The next error assigned is in.the third bill of exceptions to the agreement, dated the 28th of May 1823, between W. Pauli and Mackey, by which W. Pauli agrees to fix the price of the farm (which it states he sold to Mackey some time ago) at 2500 dollars, and Mackey on his part agrees to let the price be so fixed. This agreement was, for the reasons I have stated, of no validity whatever against the plaintiff. The right of fixing the price, and the right of making sale of the property, belonged to the plaintiff as the owner of it, after it had answered the purposes for which it was placed in the defendant’s possession, namely the payment of debts: and W. Pauli, in undertaking thus to dispose of it under the agreements between him and Mackey, acted without authority and could not bind the plaintiff. There was error therefore in receiving this evidence.

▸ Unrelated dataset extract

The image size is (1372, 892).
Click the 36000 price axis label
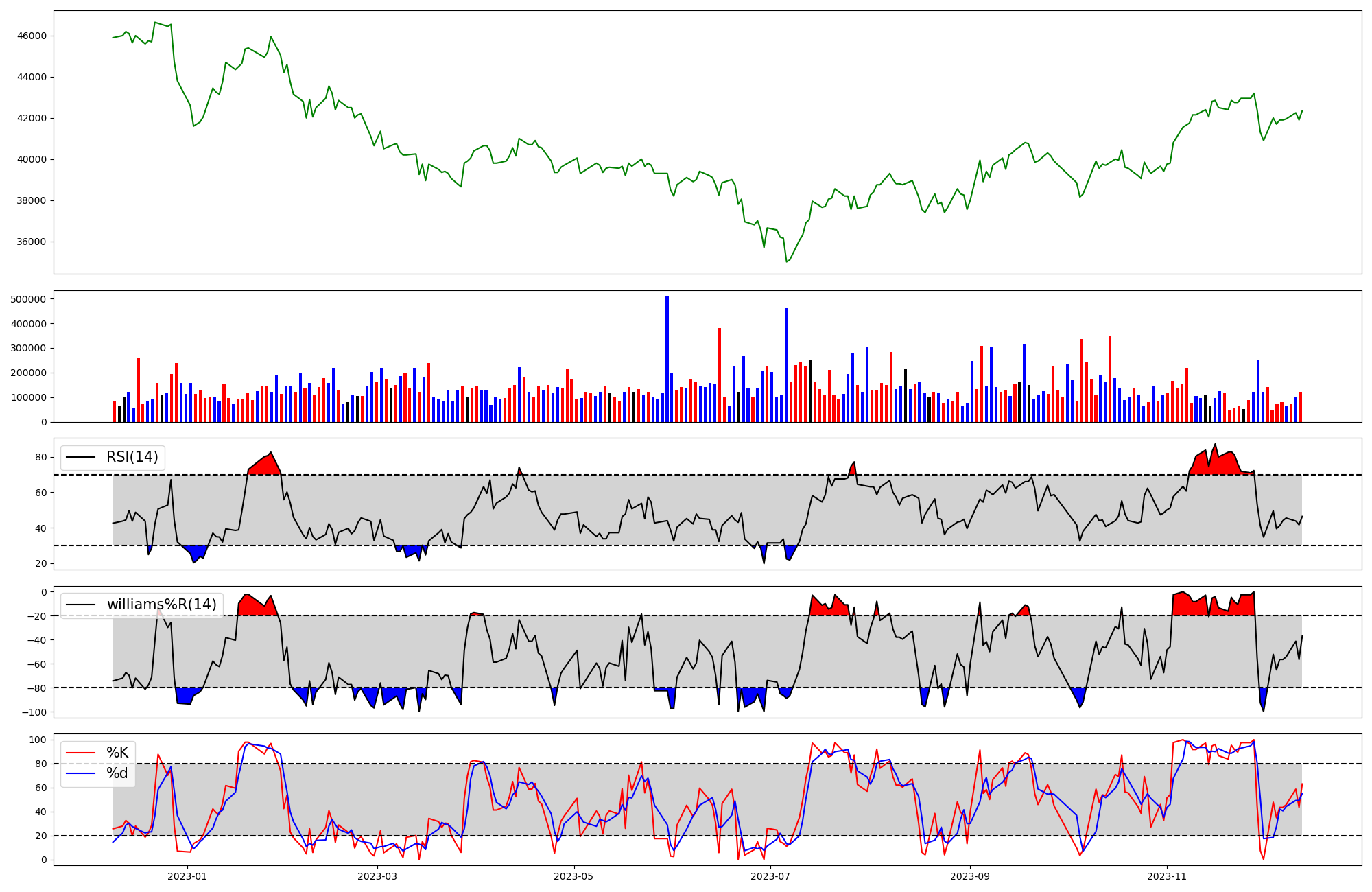click(32, 242)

The fourth bill of exceptions is to the admission of William Nixon as a witness for the defendant. This witness declared on his voir dire, that he had a debt against Pauli and Brownfield, which Mackey was to pay in case of his success. It was also proved by Brownfield that Mackey, in consideration of getting the Cold Spring tract, was to pay the debts of the firm of Pauli and Brownfield: that this agreement was made in June 1821 or later, after the dissolution of the firm. Nixon further stated that Mackey never made any promise to him. It would seem therefore that Nixon, in giving evidence to promote the success of Mackey, was aiding to preserve a fund for the payment of his own debt, which fund he will lose if the plaintiff recovers. _ He has therefore a direct interest in the defendant’s success in making out a title to this tract of land, since on that thc-paymcnt *125of his ’ debt by Mackey depends. There was error therefore in his admission to testify on behalf of the defendant.

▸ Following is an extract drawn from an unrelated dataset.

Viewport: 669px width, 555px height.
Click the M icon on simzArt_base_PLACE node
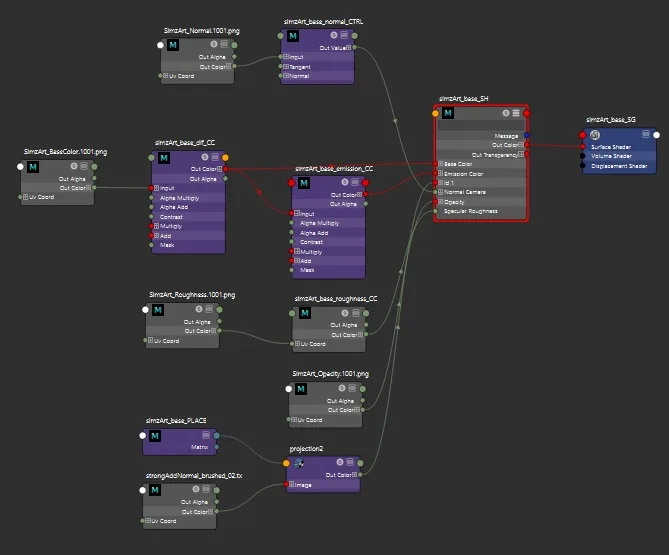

The fifth, sixth and seventh bills of exceptions embrace evidence offered by the defendant and admitted by the court, to show acts and opinions and declarations of the plaintiff going to prove that he had rescinded his contract with William Pauli, and abandoned the title acquired under his deed. If a title by deed could be divested by proof of this kind, real estate would be held by a very loose tenure indeed. Let it be supposed that a party having a complete title should think he has no right, and under this impression seek to strengthen it by acquiring additional muniments; or being mistaken in a question of law of difficult solution, should declare he had no title: would evidence of all this take away his title? Unquestionably not: this evidence would leave things just where they were before: the written title remains. It is to guard against such modes of settling questions of title to real estate that the act of assembly of 1772, for the prosecution of frauds and perjuries, expressly forbids parol grants, assignments, or surrenders of interests in land. It was improper therefore to receive the evidence contained in the deposition of J. B. Trevor of the plaintiff’s procuring an assignment of a judgment against William Pauli, under the idea that it was a lien against his interest in the tract in dispute, with directions to levy on it. So also the plaintiff’s claiming the St John’s Furnace was irrelevant to the question of his title to the Cold Spring land, under his deed. He might really remain the owner of the St John’s Furnace lands, &c. because William Pauli had not complied with his contract; or he may since have acquired another title to it; or he might have mistaken his right in contracting to sell it. Its introduction in this cause could only embarrass by leading into a trial of the plaintiff’s title to St John’s Furnace, a matter irrelevant to the issue trying; or present a fact of doubtful complexion, from which the strongest inference that could be drawn would be that the plaintiff supposed he had a title to the Furnace lands, and contracted to sell them — an inference of no consequence in this suit. I am therefore of opinion that the court erred in receiving the evidence objected to in the fifth, sixth and seventh bills of exceptions.

The eighth, ninth and tenth errors assigned are embraced in the former part of this opinion, and need not be again referred to.

Judgment reversed, and a venire facias de novo awarded.